Segment Start: Given entries

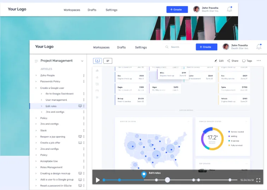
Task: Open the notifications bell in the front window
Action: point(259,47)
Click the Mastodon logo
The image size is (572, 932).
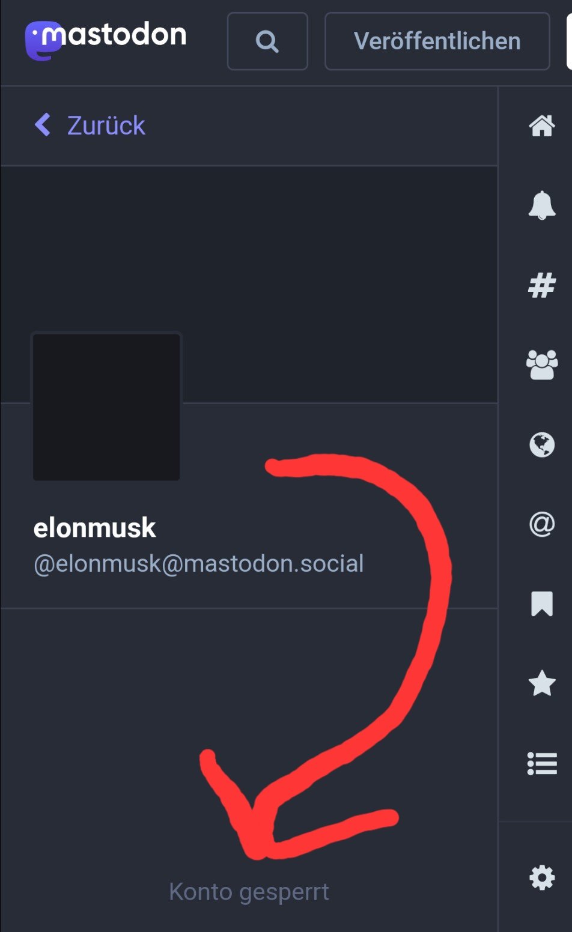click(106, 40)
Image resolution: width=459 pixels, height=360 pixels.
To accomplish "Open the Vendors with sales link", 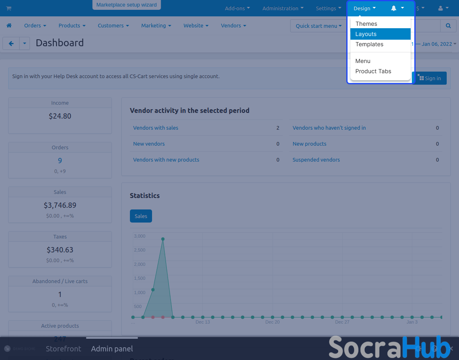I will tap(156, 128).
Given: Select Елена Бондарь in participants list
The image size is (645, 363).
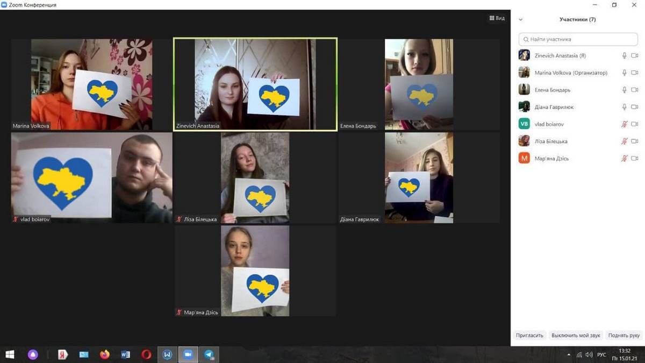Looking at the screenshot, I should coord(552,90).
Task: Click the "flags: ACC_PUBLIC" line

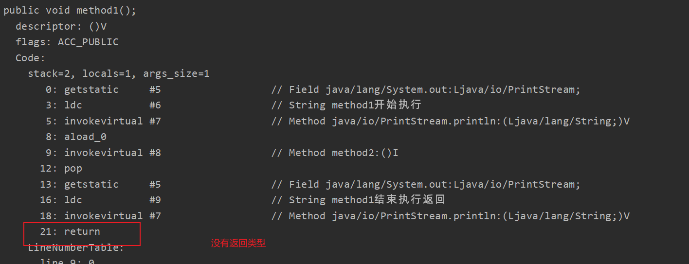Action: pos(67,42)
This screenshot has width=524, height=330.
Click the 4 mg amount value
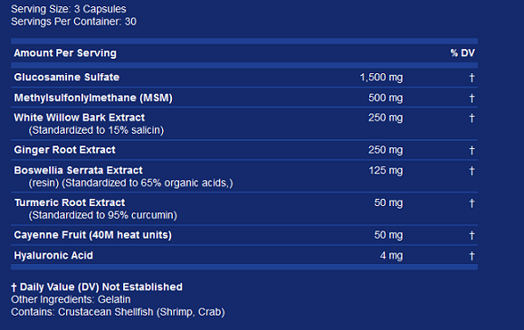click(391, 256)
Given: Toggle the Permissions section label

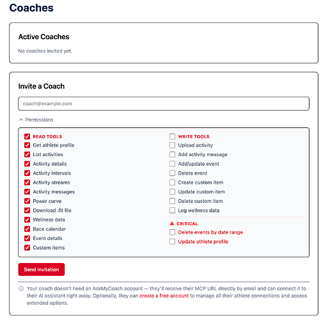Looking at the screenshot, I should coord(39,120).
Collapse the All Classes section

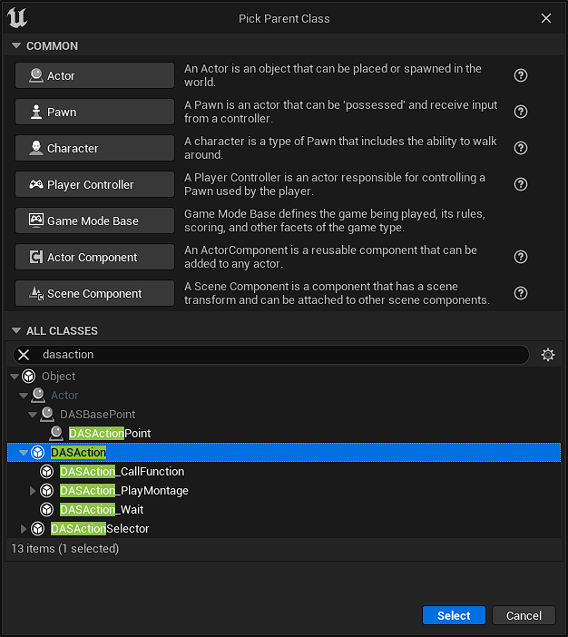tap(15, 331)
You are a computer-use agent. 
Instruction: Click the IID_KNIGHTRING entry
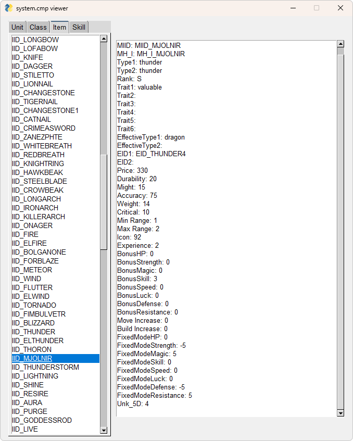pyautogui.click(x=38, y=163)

Segment End: Given entries

=== Directions for this task ===
Your task is to repeat, word for word and with no picture, every line from the one that contains "The image size is (645, 363)." through the last line of the data.

=== Answer section ===
The image size is (645, 363).
Looking at the screenshot, I should coord(552,90).
Task: Click the "flags: ACC_PUBLIC" line

Action: pos(67,42)
This screenshot has width=524, height=330.
Click the 4 mg amount value
click(391, 256)
Given: Toggle the Permissions section label

Looking at the screenshot, I should coord(39,120).
Collapse the All Classes section

tap(15, 331)
You are a computer-use agent. 
Instruction: Click the IID_KNIGHTRING entry
pyautogui.click(x=38, y=163)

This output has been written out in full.